Record decision context at the moment of commitment using five elements: (1) decision statement, (2) forces/constraints/emotions active at choice point, (3) expected consequences with timeline, (4) confidence level 1-10, (5) review trigger date—before hindsight bias can rewrite your reasoning.
When reviewing a past decision, read the original context record before evaluating the outcome, because evaluating outcome first allows hindsight bias to contaminate your assessment of whether the reasoning was sound.
When you experience confusion, friction, or judgment in a cross-cultural interaction, document three elements before reacting: (1) what you expected, (2) what actually happened, (3) what cultural assumption might explain the gap—treating the collision as diagnostic data about invisible defaults.

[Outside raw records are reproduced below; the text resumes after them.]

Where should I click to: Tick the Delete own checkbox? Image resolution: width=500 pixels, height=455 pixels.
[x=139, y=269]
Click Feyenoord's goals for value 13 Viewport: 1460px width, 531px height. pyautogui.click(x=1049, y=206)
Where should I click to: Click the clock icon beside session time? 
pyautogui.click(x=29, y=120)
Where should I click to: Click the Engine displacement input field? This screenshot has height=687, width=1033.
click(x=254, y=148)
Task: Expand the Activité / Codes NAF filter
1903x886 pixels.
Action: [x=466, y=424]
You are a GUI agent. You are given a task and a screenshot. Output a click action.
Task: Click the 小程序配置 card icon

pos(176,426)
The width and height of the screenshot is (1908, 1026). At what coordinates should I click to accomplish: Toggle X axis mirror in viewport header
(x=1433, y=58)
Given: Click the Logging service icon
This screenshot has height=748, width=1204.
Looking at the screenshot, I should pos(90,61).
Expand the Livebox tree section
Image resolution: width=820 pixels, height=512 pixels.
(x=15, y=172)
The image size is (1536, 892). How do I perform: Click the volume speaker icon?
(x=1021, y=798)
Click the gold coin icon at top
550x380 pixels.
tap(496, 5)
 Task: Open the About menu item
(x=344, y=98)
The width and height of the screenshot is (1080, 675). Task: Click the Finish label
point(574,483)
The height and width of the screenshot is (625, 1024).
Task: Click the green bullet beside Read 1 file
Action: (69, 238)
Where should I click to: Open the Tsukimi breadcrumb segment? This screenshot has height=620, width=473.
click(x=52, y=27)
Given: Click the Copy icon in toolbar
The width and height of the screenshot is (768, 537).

Set the threshold for decision context documentation at any choice where you deliberated between options for more than sixty seconds, because if you considered alternatives consciously, the reasoning is worth preserving against memory reconstruction.
During context loading for complex cognitive work (coding, writing, design), spend the first 60-90 seconds orienting through review of previous state before attempting to produce output, as the cognitive system requires initialization time before it can operate at full capacity in that domain.
Distinguish domain-specific facts (treatment protocols, software frameworks, market conditions) requiring aggressive temporal updating from structural principles (logic, mathematics, core psychological mechanisms) where age indicates Lindy-tested robustness, applying opposite update strategies to each type.
When importing best practices or frameworks from another era or scale, explicitly verify that the contextual conditions (organizational size, technological infrastructure, market maturity) that made the practice optimal still hold before adopting it.
For each high-stakes word in decisions or commitments (quality, ownership, alignment, done, strategy), require independent operational definitions from each stakeholder before proceeding, then compare and reconcile the definitions explicitly.
Before sending any consequential text-based message, reread it as a stranger with zero shared context would—no tone, no history, no knowledge of intent—and revise any content that could be misinterpreted in that cold reading.
When emotional content must be conveyed via text, state the emotion explicitly ("I'm frustrated about X") rather than relying on word choice or punctuation to convey tone, because textual cues for emotion fail approximately 45% of the time.
When encountering a frustrating recurring behavior in your organization, map the actual incentive structure (what gets rewarded, punished, and measured) before attributing the behavior to individual character, because most problematic behaviors are rational responses to system design.
When an AI system makes consequential decisions about people (hiring, performance evaluation, resource allocation), audit what organizational context and metrics trained the system before evaluating algorithm quality, because AI inherits and amplifies the biases of the measurement system.
Configure workspace lighting to match cognitive mode—bright, cool-temperature light (5,000-6,500K) for analytical work requiring convergent thinking; dim, warm light (2,700-3,000K) for creative work requiring divergent thinking.
Before committing to a private written position for any group decision, externalize your reasoning and conclusion before the group discussion begins, then compare it to your post-discussion position to detect social influence effects.